The allegations against the public school teacher included that she bribed three other teachers to defraud the New Jersey School Employees Health Benefits Program.
The scheme they were involved in included being paid $500 to obtain certain types of medications that were not needed. Based on this fraudulent scheme, the New Jersey School Employees Health Benefits Program paid more than $550,000.
New Jersey Guidance Counselor Admits Healthcare Fraud Conspiracy Targeting State Health Benefits Programs
In early 2018, the 13th defendant in a large healthcare fraud scheme pleaded guilty. This New Jersey educator was a member of a larger conspiracy that included doctors, recruiters, and state and local government employees.

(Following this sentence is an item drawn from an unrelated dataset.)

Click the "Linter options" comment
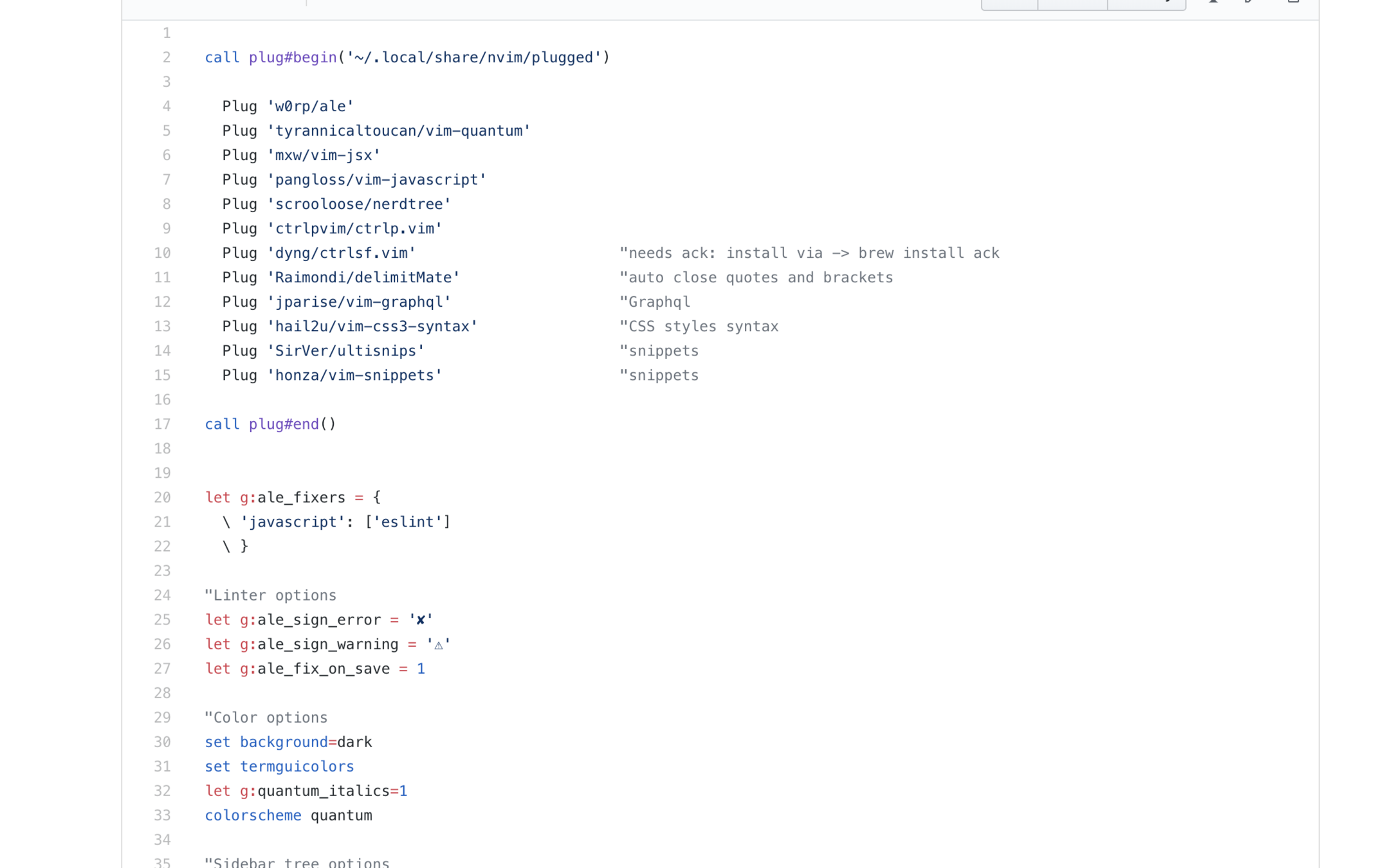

Essentially, the goal was to use their state benefit plans to make money off of insurance reimbursements in relation to unnecessary prescriptions. The charging documents in this case alleged that the educator had a practice of getting examinations to be prescribed medications that he did not need. He would then use private and personal information of other patients to provide to doctors to obtain prescriptions illegally. These things were done in exchange for direct payment for each prescription filled.

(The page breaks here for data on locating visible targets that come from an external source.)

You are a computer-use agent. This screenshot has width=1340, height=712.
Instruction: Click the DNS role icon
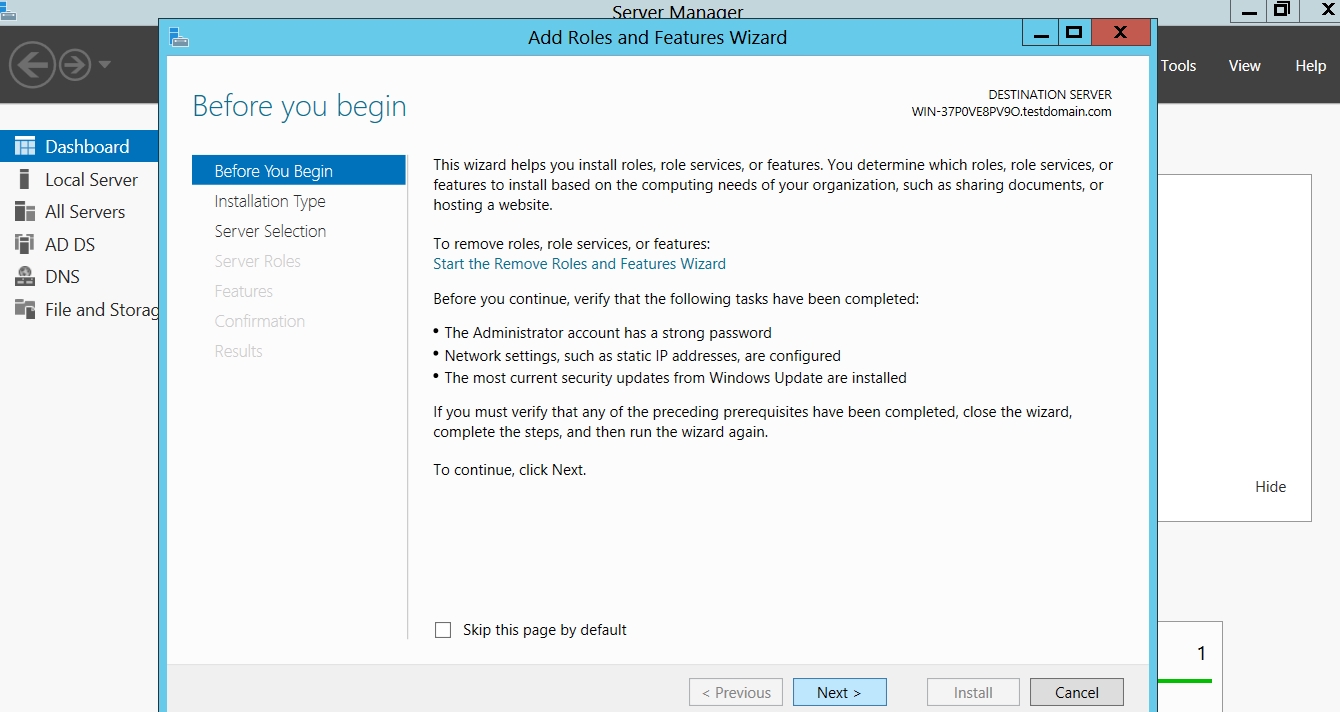(x=25, y=277)
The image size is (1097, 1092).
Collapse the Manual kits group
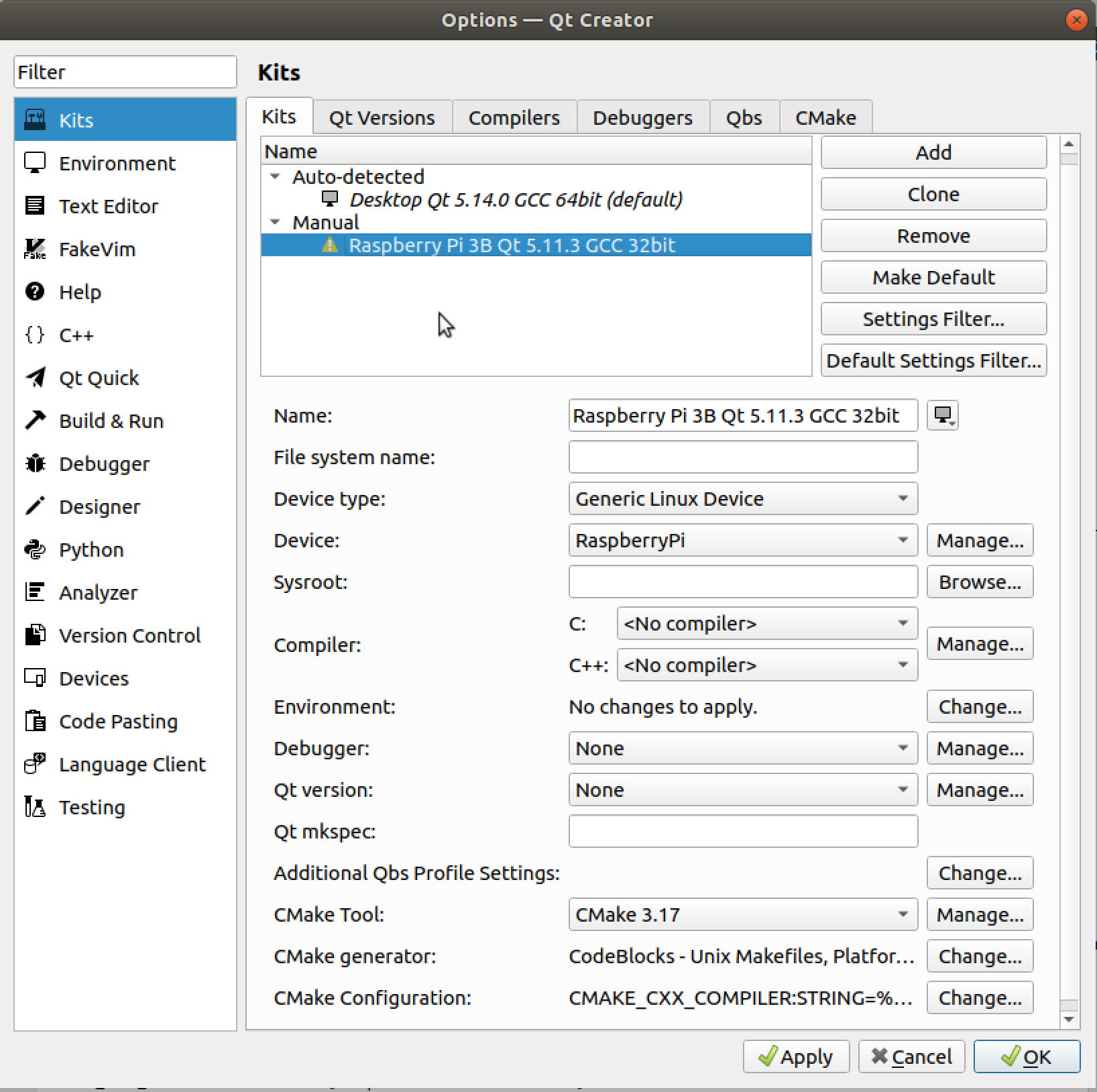pos(275,222)
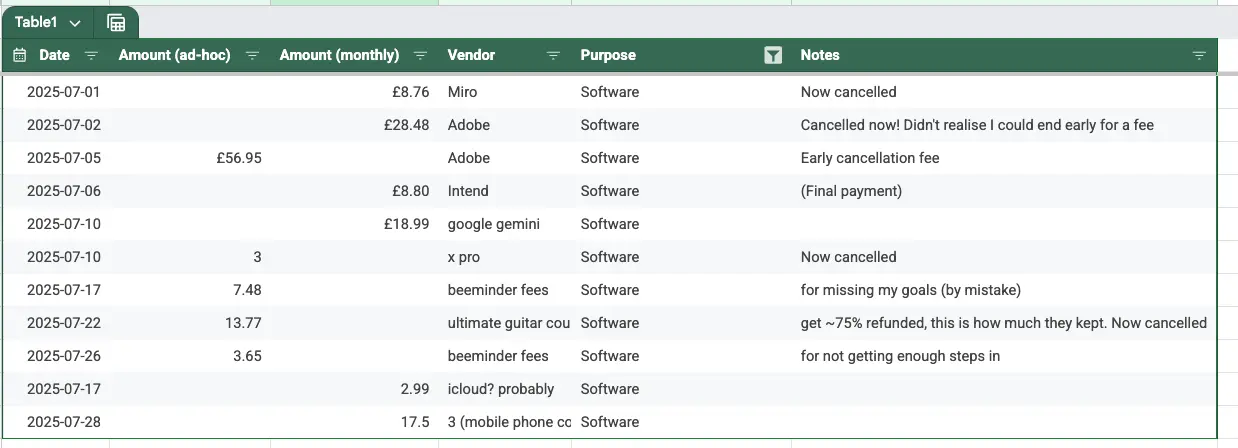Open the Amount (monthly) column filter icon

[421, 55]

As earlier mentioned, this case included a number of individuals. One of the people involved was a pharmaceutical representative. This pharmaceutical representative would go to doctors and bribe them to sign off on the prescriptions.
As a result of entering into a guilty plea, the New Jersey educator agreed to forfeit $392,684.20 This was the amount that he received. Additionally, he must pay restitution which will cost him a minimum of $3,493,170.18.